**WORK TASK**: In your copy of the records, include every word exactly and no pictures.

[Data entries]
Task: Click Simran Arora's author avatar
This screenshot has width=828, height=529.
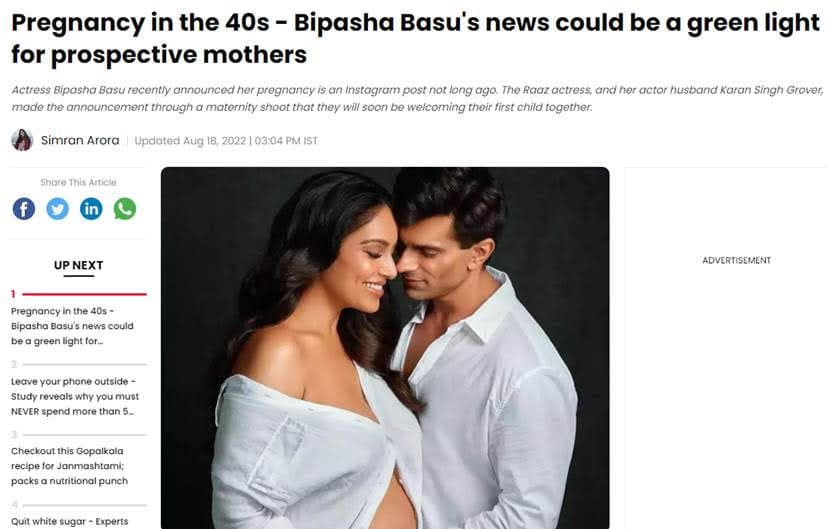Action: (22, 140)
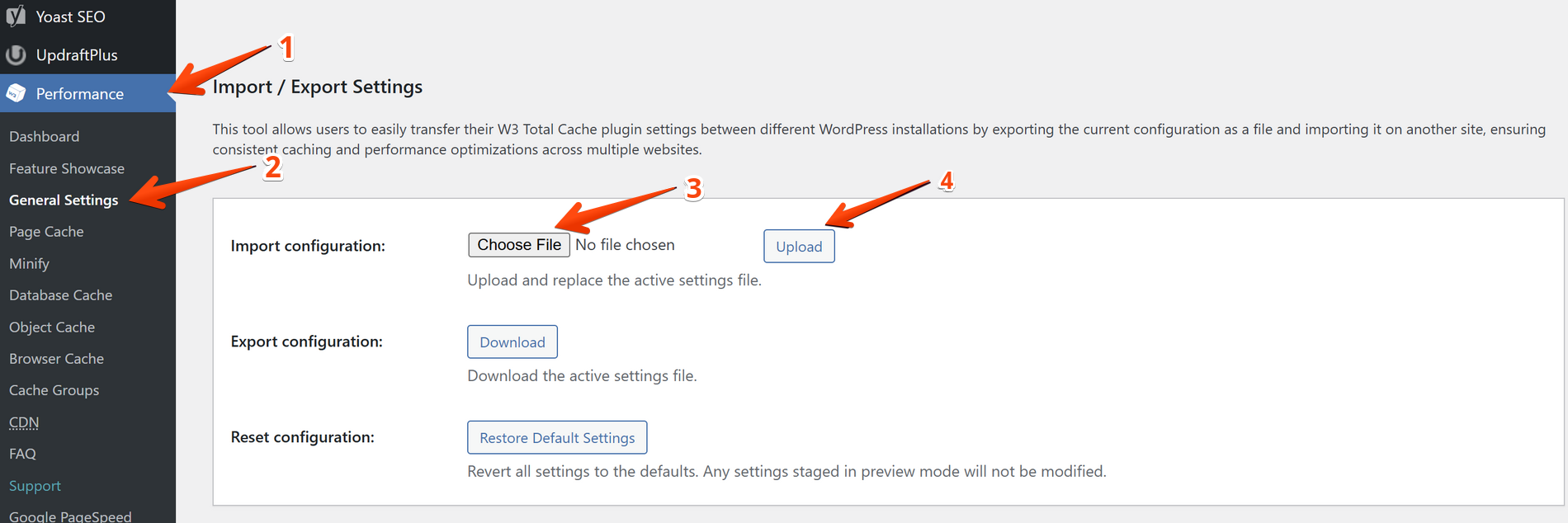Navigate to Minify settings
This screenshot has width=1568, height=523.
click(30, 264)
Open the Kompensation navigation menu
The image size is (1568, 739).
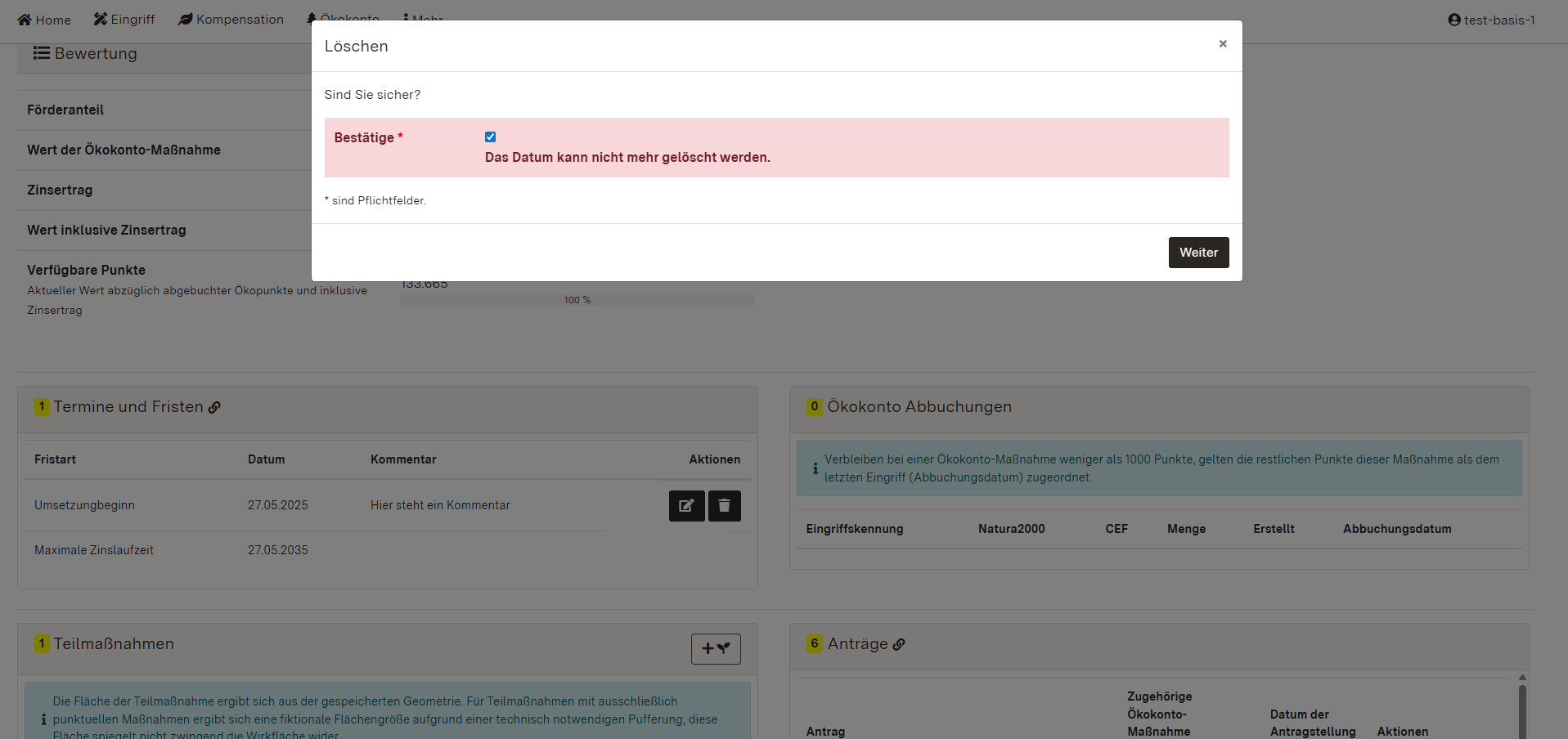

**FINISHED EXERCISE**:
Task: Click Simran Arora's author avatar
This screenshot has width=828, height=529.
Action: (22, 140)
Navigate to Minify settings
This screenshot has width=1568, height=523.
click(30, 264)
Open the Kompensation navigation menu
The image size is (1568, 739).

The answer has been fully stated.